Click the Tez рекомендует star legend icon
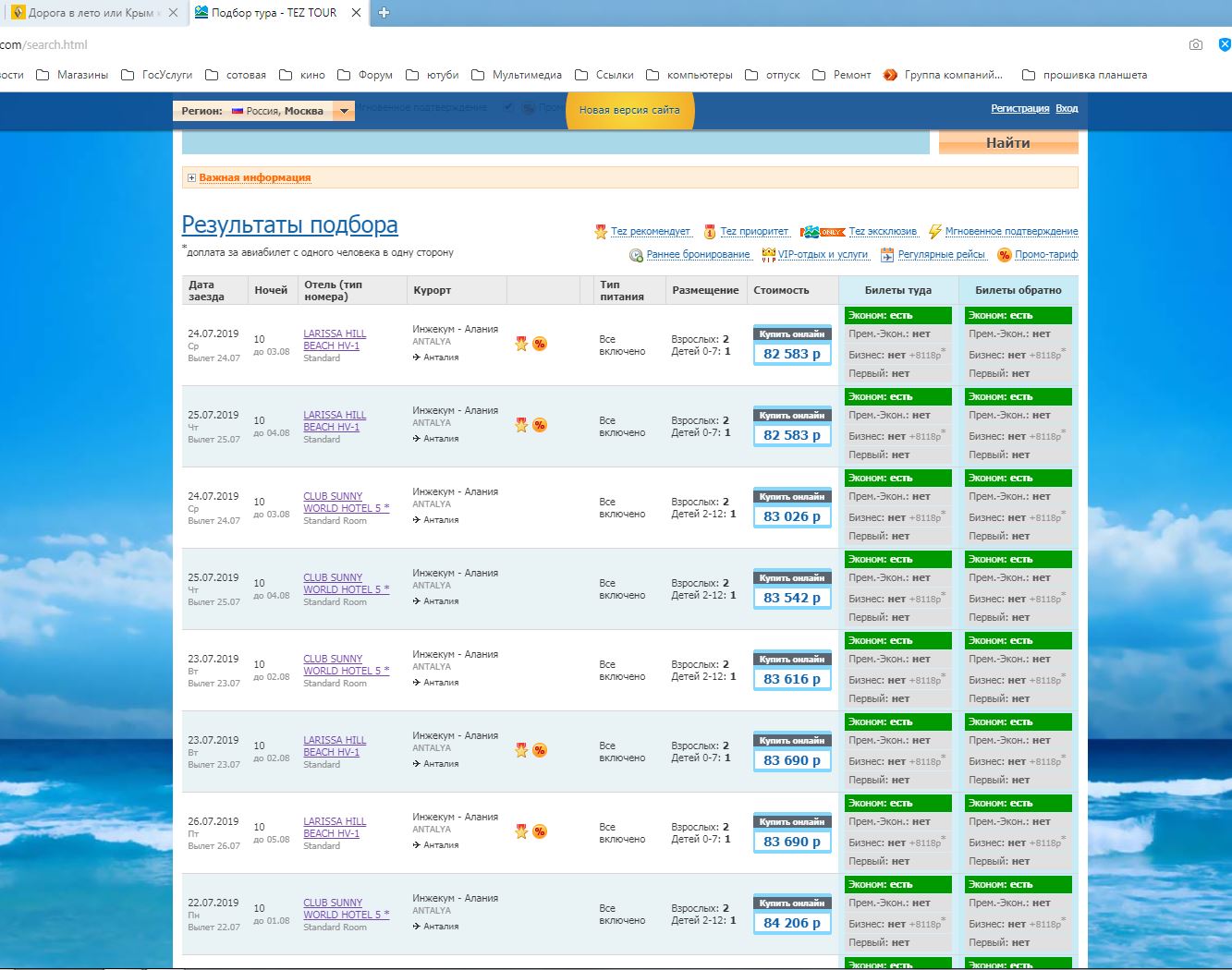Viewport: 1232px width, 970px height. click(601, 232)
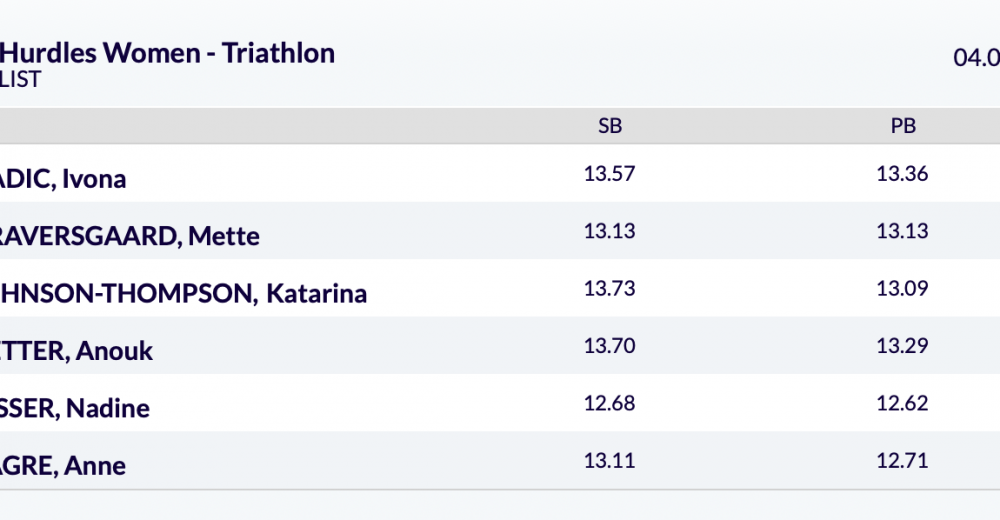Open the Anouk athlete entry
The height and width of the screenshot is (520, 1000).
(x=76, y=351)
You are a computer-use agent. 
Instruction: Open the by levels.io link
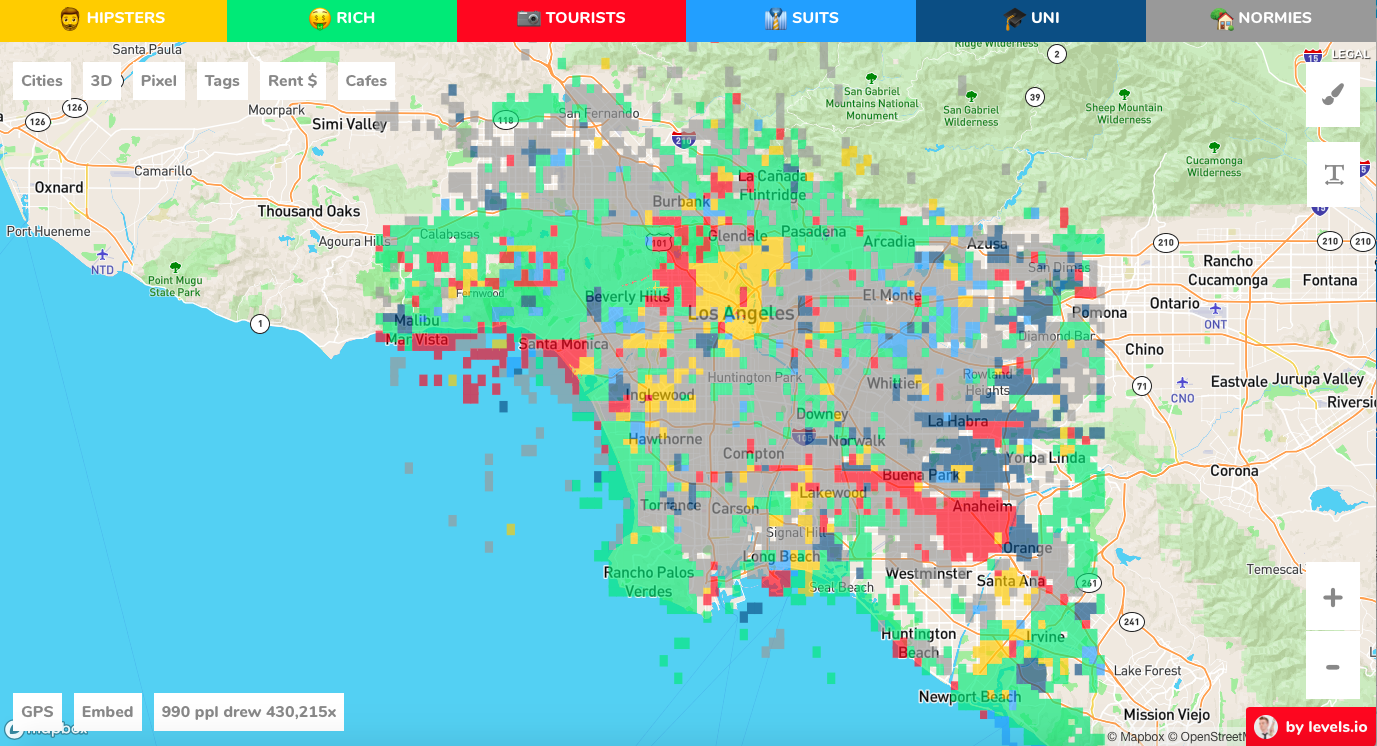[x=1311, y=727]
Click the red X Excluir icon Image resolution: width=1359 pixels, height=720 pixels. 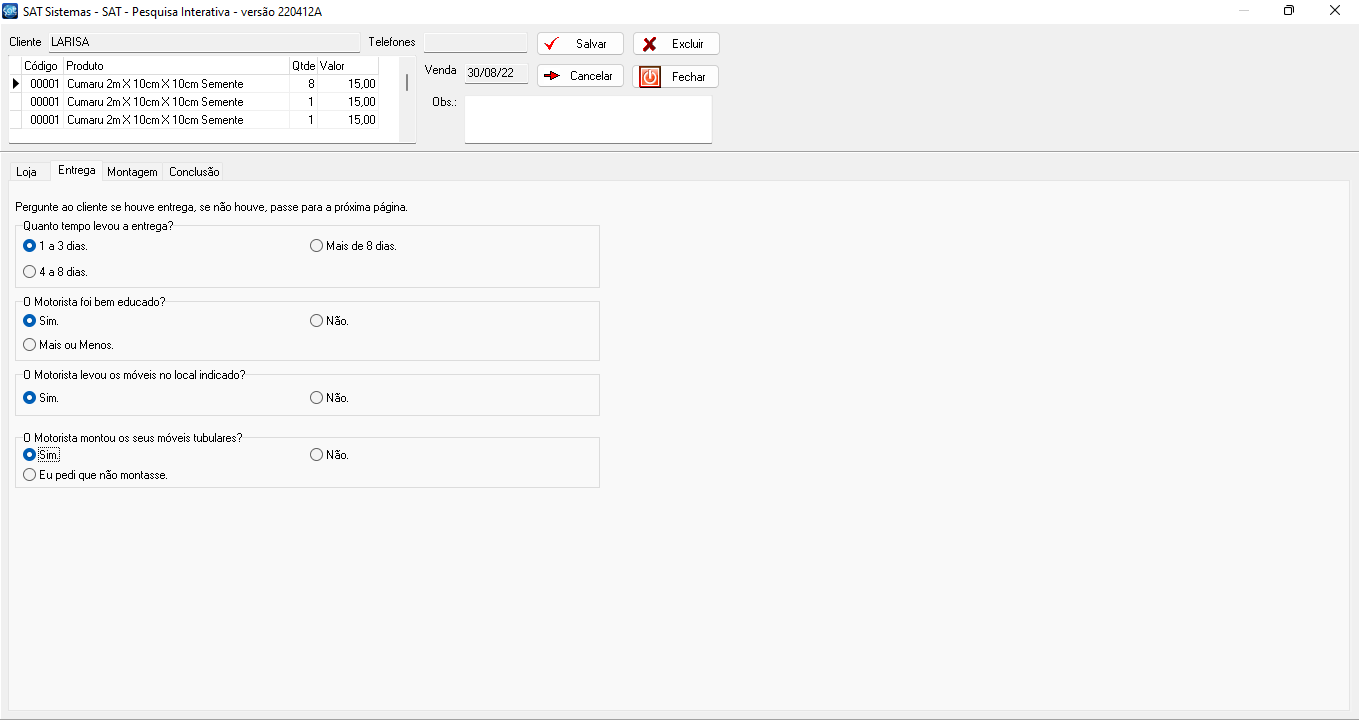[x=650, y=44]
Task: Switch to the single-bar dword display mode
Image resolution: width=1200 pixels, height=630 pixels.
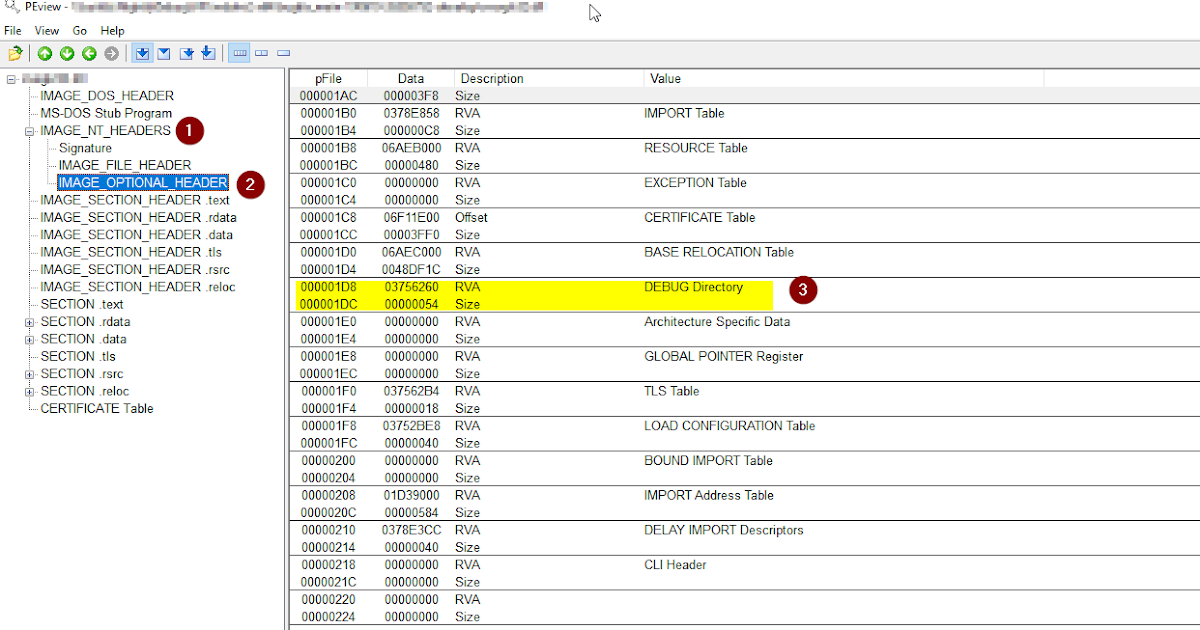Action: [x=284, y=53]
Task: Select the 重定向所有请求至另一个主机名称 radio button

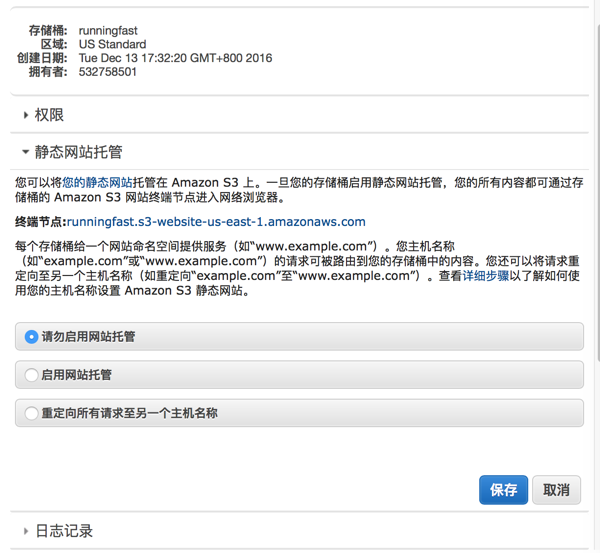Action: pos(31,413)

□ □ □

> [WORK REQUEST] For this exercise, retype exactly, and only, the lines from the line with "Image resolution: width=1200" through the last line of the material above, both included. Pictures stay out.

> [SOLUTION TO THIS TASK]
Image resolution: width=1200 pixels, height=630 pixels.
Action: [x=284, y=53]
Task: Select the 重定向所有请求至另一个主机名称 radio button

Action: pos(31,413)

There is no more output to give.